The Tombs of Atuan by Ursula K. Le Guin

What was hardest for her to think, perhaps, was that she was looking at a stranger. She had very seldom seen a stranger. It seemed to her that this must be one of the wardens – no, one of the men from over the wall, a goatherd or guard, a slave of the Place; and he had come to see the secrets of the Nameless Ones, maybe to steal something from the Tombs…

To steal something. To rob the Dark Powers. Sacrilege: the word came slowly into Arha’s mind. This was a man, and no man’s foot must ever touch the soil of the Tombs, the Holy Place. Yet he had come here into the hollow place that was the heart of the Tombs. He had entered in. He had made light where light was forbidden, where it had never been since world’s beginning. Why did the Nameless Ones not strike him down?
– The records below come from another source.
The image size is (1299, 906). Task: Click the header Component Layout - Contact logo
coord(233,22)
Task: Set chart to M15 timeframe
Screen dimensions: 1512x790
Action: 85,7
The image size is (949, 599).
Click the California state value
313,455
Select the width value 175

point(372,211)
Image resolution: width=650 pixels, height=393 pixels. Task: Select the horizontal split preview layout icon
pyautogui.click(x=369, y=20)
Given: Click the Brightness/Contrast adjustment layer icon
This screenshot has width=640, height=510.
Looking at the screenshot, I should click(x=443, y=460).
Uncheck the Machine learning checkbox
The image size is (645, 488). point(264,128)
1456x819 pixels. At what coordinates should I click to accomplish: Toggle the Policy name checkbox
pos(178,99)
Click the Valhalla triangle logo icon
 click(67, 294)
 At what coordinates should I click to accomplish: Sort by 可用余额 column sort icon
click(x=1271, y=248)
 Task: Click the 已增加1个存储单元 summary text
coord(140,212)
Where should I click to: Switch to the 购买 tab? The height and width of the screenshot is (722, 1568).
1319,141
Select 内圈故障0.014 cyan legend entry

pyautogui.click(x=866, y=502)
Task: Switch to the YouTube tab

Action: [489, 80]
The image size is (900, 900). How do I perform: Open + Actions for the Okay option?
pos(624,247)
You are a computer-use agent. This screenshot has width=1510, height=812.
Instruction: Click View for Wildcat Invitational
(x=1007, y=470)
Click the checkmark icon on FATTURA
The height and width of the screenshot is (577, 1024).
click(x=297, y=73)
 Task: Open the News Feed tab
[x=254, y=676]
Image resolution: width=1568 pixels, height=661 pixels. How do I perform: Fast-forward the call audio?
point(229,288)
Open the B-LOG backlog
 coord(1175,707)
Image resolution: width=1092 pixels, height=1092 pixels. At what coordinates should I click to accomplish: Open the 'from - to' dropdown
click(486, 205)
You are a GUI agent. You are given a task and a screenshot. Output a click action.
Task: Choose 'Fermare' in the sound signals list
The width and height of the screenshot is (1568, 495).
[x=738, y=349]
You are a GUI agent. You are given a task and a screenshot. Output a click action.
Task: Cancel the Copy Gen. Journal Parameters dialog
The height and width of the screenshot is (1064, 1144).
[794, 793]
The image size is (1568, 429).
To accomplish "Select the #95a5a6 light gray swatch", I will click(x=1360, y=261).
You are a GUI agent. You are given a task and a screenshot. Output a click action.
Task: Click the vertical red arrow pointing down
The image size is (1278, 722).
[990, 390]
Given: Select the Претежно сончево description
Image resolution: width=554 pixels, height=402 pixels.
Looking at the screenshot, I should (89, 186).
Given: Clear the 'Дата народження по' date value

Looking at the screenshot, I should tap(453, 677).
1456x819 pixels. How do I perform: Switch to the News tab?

He was standing now looking down at the rocky floor, which was cut and troubled. One could see that it had been opened and reclosed. The sour sterile clods dug up for the graves had not all been stamped down again.

Her Masters had eaten those three. Why did they not eat this one? What were they waiting for?

For their hands to act, for their tongue to speak…

“Go! Go! Begone!” she screamed all at once at the top of her voice. Great echoes shrilled and boomed across the cavern, seeming to blur the dark, startled face that turned towards her, and, for one moment, across the shaken splendor of the cavern, saw her. Then the light was gone. All splendor gone. Blind dark, and silence.

Now she could think again. She was released from the spell of light.

He must have come in by the red rock door, the Prisoners’ Door, so he would try to escape by it. Light and silent as the soft-winged owls she ran the half-circuit of the cavern to the low tunnel that led to the door which opened only inwards. She stooped there at the entrance of the tunnel. There was no draft of wind from outside; he had not left the door fixed open behind him. It was shut, and if he was in the tunnel, he was trapped there.

But he was not in the tunnel. She was sure of it. So close, in that cramped place, she would have heard his breath, felt the warmth and pulse of his life itself. There was no one in the tunnel. She stood erect, and listened. Where had he gone?

The darkness pressed like a bandage on her eyes. To have seen the Undertomb confused her; she was bewildered. She had known it only as a region defined by hearing, by hand’s touch, by drifts of cool air in the dark; a vastness; a mystery, never to be seen. She had seen it, and the mystery had given place, not to horror, but to beauty, a mystery deeper even than that of the dark.

She went slowly forward now, unsure. She felt her way to the left, to the second passageway, the one that led into the Labyrinth. There she paused and listened.

Her ears told her no more than her eyes. But, as she stood with one hand on either side of the rock archway, she felt a faint, obscure vibration in the rock, and on the chill, stale air was the trace of a scent that did not belong there: the smell of the wild sage that grew on the desert hills, overhead, under the open sky.

Slow and quiet she moved down the corridor, following her nose.

After perhaps a hundred paces she heard him. He was almost as silent as she, but he was not so surefooted in the dark. She heard a slight scuffle, as if he bad stumbled on the uneven floor and recovered himself at once. Nothing else. She waited awhile and then went slowly on, touching her right hand fingertips very lightly to the wall. At last a rounded bar of metal came under them. There she stopped, and felt up the strip of iron until, almost as high as she could reach, she touched a projecting handle of rough iron. This, suddenly, with all her strength, she dragged downward.